### [READING TEXT]
____

With immense curiosity and because I could not resist the aroma, I stopped at the cart and bought half a kilo of roasted sweet potato. The vendor roasted a fresh batch, cleaned off the charred skin, chopped the tuber into cubes and sprinkled it with black salt and chaat masala, squeezed some lemon and handed the piping hot sweet potatoes in an old newspaper. The flesh tasted slightly sweet yet savoury with a lush soft texture, a result of slow roasting, the zesty seasoning of the chaat and lime, and that earthy taste of the soil and the smoky flavour of the coals it had just been smouldered on. It was impetuous, and I was sold.

You may not be aware of this, but the sweet potato, which has all the taste qualities of the potato and more, is also one of the healthiest foods you can eat. It is a great source of fibre, vitamins and mineral, and is rich in antioxidants. The fibre and antioxidants in sweet potatoes are great for gut health; they are also one of the richest natural sources of beta-carotene, a plant-based compound that converts to vitamin A in your body. What’s more, the sweet potato is full of energy rich good carbs, high water content and is a healthy alternative to normal potatoes and has been scientifically proven to help in weight loss. Do you need to know more?

____

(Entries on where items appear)
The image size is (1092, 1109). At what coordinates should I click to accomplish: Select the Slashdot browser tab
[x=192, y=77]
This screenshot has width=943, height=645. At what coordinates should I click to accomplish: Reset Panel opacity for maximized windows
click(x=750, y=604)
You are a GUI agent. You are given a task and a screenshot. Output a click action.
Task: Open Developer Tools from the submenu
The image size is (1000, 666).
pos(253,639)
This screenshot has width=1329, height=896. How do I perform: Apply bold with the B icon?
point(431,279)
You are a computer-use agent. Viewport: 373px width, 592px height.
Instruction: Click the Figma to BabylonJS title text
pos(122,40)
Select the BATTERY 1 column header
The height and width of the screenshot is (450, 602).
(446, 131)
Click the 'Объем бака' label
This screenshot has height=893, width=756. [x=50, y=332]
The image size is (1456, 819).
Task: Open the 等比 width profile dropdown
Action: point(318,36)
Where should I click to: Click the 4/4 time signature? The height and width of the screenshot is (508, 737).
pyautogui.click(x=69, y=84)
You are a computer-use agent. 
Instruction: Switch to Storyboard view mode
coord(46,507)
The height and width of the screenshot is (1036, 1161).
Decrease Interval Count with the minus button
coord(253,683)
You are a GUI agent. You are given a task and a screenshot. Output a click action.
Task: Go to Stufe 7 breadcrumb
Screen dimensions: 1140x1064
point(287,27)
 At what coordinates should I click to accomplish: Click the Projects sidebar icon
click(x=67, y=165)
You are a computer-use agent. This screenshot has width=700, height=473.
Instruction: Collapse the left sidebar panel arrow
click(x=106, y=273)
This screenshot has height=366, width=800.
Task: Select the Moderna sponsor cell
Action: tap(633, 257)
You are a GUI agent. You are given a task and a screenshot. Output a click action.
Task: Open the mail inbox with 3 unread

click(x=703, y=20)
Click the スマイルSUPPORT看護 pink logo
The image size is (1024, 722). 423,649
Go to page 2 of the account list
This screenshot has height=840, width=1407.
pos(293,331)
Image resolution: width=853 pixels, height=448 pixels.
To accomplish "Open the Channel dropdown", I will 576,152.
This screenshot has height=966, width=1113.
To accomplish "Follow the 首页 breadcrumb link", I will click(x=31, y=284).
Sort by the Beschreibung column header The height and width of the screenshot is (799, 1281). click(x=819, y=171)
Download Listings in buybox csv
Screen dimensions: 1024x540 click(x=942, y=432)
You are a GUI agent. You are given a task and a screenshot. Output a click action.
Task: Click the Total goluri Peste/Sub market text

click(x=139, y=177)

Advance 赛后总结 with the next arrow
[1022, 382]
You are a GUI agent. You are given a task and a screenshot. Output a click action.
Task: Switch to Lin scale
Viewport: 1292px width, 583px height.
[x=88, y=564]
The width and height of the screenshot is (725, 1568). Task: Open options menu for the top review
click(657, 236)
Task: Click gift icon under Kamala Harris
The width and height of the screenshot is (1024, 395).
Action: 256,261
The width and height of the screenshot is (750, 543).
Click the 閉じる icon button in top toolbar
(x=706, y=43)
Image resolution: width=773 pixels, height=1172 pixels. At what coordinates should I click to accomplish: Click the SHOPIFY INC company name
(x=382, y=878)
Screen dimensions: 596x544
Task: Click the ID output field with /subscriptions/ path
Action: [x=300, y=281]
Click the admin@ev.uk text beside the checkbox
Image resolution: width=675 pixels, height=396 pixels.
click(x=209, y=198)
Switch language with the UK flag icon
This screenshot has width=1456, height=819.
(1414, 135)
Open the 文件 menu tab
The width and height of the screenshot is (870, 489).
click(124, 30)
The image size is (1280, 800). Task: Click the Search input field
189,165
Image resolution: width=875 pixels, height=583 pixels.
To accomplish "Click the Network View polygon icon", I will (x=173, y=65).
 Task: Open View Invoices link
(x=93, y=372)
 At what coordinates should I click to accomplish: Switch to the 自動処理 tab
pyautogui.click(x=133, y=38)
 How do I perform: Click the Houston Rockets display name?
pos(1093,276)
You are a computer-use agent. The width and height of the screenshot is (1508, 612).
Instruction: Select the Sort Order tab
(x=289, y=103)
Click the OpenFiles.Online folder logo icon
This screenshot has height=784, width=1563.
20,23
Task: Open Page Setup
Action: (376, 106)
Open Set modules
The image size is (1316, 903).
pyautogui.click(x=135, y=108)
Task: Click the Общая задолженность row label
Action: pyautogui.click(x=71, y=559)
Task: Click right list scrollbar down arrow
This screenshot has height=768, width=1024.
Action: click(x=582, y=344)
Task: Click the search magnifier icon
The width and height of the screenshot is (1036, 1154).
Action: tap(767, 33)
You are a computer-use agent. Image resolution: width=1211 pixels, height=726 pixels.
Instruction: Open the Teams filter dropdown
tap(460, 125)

____

### [TASK DIRECTIONS]
Please print the part of the sweet potato text above that opens with the words "You may not" and closes with "to know more?", copying it word for word.

### [SOLUTION TO THIS PROBLEM]
You may not be aware of this, but the sweet potato, which has all the taste qualities of the potato and more, is also one of the healthiest foods you can eat. It is a great source of fibre, vitamins and mineral, and is rich in antioxidants. The fibre and antioxidants in sweet potatoes are great for gut health; they are also one of the richest natural sources of beta-carotene, a plant-based compound that converts to vitamin A in your body. What’s more, the sweet potato is full of energy rich good carbs, high water content and is a healthy alternative to normal potatoes and has been scientifically proven to help in weight loss. Do you need to know more?